Given text.
* BEGIN *

Can the user change existing workflows, and if so: if the workflow is changed, do you want running processes to continue using the old definition, or do you need to be able to migrate the running processes to use the new definition?

How do I tie my own workflow GUI to the jBPM engine?
Readed at jBPM main page:
JBoss jBPM provides a process-oriented programming model (jPDL) that blends the best of both Java and declarative programming techniques.
jBPM jPDL API docs overview

Is jBPM robust and scalable?
Yes, you have a wide range of options to scale your engine to a large number of process definitions, process instances and/or requests/second.
Is jBPM standard (i.e., used by enough people)?
Difficult to define standard ;) But it had for example several thousand downloads last week, and it uses standards as much as possible, like the BPMN 2.0 specification for process definitions, a standard that is currently being introduced by almost all BPM vendors.
How do I tie my own workflow GUI to the jBPM engine?
Depends what the GUI is for. Assuming you are referring to a GUI for defining the process definitions and you don't want to use the Eclipse-based or web-based editors that are offered by default, you can:
- use any GUI you like as long as it generates the BPMN2 XML, that can then be read in by the process engine
- your GUI uses the process fluent Java API to create processes using Java, which can then be loaded into the engine as well
Is jBPM suitable for the job, should I consider a different platform or maybe do it (the workflow logic) myself?
Trying to create a simple workflow engine yourself probably takes more effort than you might think, as you might start out simple, but usually end up adding features like persistence, monitoring, integration, dynamically loading new process definitions and process instance migration, etc. and end up with a home-grown workflow engine you have to maintain ;) You get these features out-of-the-box with jBPM.
Kris

* END *

(Entries on finding words and elements)
* BEGIN *

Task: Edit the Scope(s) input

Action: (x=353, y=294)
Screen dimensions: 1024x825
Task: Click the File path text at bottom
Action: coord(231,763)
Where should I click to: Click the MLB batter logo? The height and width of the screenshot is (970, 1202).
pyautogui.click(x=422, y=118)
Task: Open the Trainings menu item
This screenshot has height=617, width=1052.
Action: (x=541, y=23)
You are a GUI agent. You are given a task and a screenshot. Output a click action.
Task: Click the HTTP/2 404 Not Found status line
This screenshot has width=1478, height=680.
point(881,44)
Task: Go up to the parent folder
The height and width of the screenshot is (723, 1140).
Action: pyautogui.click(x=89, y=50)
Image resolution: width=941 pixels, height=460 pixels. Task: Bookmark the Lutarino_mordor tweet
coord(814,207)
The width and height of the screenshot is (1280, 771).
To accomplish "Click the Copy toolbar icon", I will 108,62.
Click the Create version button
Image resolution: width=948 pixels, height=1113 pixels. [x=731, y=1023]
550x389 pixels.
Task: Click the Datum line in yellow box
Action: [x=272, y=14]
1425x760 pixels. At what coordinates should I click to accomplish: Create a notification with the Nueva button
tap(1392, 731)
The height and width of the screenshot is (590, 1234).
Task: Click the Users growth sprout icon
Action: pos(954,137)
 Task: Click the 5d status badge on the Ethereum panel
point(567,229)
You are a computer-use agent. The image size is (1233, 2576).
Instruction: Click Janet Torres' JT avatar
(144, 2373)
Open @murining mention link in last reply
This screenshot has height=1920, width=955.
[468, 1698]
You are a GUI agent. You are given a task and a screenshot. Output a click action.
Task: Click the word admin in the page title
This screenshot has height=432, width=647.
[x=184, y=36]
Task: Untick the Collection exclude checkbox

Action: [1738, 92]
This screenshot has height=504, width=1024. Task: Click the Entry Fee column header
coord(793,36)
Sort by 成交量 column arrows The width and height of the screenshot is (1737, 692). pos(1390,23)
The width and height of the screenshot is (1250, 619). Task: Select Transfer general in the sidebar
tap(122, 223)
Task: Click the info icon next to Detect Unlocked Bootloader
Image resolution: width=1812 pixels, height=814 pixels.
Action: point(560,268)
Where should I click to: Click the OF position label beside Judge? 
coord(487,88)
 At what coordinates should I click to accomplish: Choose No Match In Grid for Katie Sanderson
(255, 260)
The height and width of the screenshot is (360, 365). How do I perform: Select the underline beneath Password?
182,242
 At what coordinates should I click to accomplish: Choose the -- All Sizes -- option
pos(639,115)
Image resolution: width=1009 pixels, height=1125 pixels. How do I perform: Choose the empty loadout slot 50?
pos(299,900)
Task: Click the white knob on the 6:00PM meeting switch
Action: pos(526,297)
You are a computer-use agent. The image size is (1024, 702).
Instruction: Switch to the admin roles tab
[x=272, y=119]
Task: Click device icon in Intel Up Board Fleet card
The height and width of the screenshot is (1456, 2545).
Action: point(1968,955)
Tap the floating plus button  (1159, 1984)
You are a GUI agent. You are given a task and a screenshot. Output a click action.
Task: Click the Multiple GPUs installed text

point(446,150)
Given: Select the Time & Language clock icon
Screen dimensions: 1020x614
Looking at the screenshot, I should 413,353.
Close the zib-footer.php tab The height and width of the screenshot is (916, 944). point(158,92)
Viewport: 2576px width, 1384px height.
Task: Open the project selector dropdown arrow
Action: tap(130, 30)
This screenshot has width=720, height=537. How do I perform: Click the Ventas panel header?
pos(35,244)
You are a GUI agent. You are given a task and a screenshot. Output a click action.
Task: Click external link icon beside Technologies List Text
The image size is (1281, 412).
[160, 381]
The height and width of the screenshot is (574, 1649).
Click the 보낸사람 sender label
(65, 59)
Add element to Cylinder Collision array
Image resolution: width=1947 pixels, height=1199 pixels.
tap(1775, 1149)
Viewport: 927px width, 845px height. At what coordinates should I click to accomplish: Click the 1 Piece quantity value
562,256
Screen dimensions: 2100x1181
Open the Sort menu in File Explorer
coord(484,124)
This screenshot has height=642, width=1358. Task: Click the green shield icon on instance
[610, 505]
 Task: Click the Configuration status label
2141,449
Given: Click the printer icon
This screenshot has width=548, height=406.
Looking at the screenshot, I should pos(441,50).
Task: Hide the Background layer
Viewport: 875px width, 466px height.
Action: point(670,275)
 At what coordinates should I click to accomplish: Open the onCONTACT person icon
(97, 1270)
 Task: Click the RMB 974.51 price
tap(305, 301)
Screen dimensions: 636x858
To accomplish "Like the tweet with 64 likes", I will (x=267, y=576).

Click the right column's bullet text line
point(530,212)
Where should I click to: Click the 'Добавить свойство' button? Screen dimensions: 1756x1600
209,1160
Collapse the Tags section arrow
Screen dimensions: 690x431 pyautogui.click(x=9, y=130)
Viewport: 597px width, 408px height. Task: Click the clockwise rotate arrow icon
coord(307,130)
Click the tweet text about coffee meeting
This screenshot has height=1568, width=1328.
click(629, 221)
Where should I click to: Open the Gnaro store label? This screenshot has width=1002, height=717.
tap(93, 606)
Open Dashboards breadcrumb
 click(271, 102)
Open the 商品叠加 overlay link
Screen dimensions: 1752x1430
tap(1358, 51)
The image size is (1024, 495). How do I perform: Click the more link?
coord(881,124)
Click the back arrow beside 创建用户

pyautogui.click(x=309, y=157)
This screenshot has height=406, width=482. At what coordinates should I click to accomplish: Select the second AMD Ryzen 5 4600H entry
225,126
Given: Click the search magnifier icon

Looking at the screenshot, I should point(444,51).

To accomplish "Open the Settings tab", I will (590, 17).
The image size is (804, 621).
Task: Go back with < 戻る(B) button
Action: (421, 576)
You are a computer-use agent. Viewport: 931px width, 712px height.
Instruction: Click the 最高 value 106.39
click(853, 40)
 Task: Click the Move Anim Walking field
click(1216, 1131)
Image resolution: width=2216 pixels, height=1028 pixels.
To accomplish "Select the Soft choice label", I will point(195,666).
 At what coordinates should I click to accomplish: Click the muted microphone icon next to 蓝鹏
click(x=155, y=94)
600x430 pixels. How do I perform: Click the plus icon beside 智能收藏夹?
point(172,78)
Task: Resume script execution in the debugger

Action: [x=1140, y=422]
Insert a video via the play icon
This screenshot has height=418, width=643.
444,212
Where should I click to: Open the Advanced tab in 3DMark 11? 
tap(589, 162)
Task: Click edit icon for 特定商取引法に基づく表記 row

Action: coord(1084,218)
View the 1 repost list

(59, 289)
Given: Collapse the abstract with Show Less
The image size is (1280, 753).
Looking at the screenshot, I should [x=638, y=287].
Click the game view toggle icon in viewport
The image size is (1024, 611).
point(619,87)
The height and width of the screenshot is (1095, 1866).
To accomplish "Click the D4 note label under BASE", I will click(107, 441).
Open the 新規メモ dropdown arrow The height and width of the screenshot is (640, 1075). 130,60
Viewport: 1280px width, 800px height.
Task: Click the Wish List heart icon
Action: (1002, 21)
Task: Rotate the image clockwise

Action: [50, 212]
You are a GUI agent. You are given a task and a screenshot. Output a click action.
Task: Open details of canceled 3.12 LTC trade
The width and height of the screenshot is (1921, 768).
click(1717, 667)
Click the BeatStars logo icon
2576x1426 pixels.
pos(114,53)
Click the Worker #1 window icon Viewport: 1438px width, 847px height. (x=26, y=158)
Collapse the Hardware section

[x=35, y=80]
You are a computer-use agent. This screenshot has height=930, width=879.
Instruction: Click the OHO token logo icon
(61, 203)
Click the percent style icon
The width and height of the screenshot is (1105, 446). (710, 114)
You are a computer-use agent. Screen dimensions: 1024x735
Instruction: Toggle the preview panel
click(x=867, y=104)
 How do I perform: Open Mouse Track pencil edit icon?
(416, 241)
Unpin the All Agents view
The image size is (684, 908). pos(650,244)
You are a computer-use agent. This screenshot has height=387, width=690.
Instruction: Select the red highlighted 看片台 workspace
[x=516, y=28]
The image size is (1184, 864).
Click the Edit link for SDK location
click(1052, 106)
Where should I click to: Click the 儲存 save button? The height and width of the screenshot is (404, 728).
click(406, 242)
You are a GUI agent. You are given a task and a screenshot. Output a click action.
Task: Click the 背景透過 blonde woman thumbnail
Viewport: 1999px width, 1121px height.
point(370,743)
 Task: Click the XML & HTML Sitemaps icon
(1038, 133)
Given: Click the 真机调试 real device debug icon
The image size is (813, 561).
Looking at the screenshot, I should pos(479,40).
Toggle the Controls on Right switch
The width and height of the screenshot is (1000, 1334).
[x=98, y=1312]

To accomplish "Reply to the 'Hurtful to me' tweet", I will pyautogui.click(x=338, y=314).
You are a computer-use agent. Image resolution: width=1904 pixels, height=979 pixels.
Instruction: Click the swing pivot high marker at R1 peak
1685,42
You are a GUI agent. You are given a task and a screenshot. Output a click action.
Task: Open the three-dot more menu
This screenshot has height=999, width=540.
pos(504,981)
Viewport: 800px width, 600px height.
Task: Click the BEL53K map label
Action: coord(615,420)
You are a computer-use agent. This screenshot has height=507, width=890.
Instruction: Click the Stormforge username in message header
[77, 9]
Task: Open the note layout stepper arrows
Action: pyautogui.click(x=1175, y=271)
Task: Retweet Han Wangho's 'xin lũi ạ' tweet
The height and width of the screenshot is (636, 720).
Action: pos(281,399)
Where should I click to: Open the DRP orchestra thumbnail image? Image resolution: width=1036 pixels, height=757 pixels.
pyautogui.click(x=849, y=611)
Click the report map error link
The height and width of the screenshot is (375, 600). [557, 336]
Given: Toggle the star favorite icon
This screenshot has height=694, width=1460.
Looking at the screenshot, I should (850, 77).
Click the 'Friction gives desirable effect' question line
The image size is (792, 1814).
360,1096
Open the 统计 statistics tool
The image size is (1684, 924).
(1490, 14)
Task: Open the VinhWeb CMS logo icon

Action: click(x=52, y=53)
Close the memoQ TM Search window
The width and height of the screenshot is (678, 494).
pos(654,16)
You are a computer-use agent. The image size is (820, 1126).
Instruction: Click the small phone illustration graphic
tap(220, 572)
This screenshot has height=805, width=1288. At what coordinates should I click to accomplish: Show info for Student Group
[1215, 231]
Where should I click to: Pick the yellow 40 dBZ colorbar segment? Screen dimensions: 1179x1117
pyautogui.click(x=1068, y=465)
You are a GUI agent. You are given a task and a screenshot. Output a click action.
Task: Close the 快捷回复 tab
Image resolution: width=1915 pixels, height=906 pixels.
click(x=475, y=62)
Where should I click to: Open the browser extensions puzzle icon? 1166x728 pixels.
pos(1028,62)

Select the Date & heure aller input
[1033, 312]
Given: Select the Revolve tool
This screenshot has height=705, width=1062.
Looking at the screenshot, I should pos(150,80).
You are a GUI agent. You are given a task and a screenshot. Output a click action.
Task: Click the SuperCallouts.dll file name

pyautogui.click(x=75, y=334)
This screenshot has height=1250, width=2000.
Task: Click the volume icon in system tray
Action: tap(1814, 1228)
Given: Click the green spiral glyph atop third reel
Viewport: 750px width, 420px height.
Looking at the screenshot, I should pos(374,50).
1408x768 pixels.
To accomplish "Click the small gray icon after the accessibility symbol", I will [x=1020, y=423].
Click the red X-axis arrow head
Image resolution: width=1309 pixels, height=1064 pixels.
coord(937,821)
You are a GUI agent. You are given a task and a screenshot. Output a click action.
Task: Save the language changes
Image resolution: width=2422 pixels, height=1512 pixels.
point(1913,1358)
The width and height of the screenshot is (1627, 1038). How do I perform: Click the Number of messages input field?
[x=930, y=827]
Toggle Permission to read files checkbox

* END *

Directions.
Answer these questions from the jBPM discussion:
1. Which specification does jBPM use for process definitions?
2. Besides the Eclipse-based editor, what kind of editor is offered by default?
3. What is the name of the process-oriented programming model that JBoss jBPM provides?

Completed exercise.
1. The BPMN 2.0 specification.
2. A web-based editor.
3. jPDL.